What to work on: Each line in the entries below that holds the word "will" belongs in the answer.

(Beginning of Data for review)

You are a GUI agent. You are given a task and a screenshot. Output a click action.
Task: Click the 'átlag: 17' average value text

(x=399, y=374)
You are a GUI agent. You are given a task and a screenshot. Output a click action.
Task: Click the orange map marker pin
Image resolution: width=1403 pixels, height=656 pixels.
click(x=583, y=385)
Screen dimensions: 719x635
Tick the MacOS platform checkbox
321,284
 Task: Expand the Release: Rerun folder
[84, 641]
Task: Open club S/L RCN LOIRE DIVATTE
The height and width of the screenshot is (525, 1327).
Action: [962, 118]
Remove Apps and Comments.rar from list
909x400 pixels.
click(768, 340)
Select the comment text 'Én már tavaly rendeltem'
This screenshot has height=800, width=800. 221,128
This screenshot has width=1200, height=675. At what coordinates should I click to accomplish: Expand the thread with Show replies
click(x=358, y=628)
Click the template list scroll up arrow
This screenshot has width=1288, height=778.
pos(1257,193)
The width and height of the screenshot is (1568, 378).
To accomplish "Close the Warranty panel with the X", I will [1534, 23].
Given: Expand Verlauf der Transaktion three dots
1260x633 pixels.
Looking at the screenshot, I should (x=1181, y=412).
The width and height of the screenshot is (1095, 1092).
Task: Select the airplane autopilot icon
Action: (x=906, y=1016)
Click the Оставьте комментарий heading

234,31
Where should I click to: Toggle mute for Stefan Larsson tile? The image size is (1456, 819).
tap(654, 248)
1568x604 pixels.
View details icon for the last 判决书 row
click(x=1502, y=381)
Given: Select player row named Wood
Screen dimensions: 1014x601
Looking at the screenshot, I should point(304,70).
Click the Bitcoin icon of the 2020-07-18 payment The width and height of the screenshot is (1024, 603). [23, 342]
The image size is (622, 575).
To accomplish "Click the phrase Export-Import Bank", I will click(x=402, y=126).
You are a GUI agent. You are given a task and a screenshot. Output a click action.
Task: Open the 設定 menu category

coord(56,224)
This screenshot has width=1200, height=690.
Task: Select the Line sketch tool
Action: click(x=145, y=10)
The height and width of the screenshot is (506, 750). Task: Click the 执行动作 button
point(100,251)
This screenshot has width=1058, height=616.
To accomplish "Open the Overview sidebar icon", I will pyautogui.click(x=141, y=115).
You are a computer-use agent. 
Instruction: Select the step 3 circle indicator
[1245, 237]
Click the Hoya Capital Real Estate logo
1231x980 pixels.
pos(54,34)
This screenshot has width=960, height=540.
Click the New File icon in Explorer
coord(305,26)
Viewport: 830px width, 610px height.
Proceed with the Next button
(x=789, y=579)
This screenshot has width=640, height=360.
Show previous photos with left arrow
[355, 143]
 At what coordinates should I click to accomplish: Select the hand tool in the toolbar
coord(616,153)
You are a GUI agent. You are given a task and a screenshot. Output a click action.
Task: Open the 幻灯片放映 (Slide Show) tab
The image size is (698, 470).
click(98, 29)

(End of Data for review)

Solution to this task:
To accomplish "Close the Warranty panel with the X", I will [1534, 23].
To accomplish "Click the phrase Export-Import Bank", I will click(x=402, y=126).
To accomplish "Open the Overview sidebar icon", I will pyautogui.click(x=141, y=115).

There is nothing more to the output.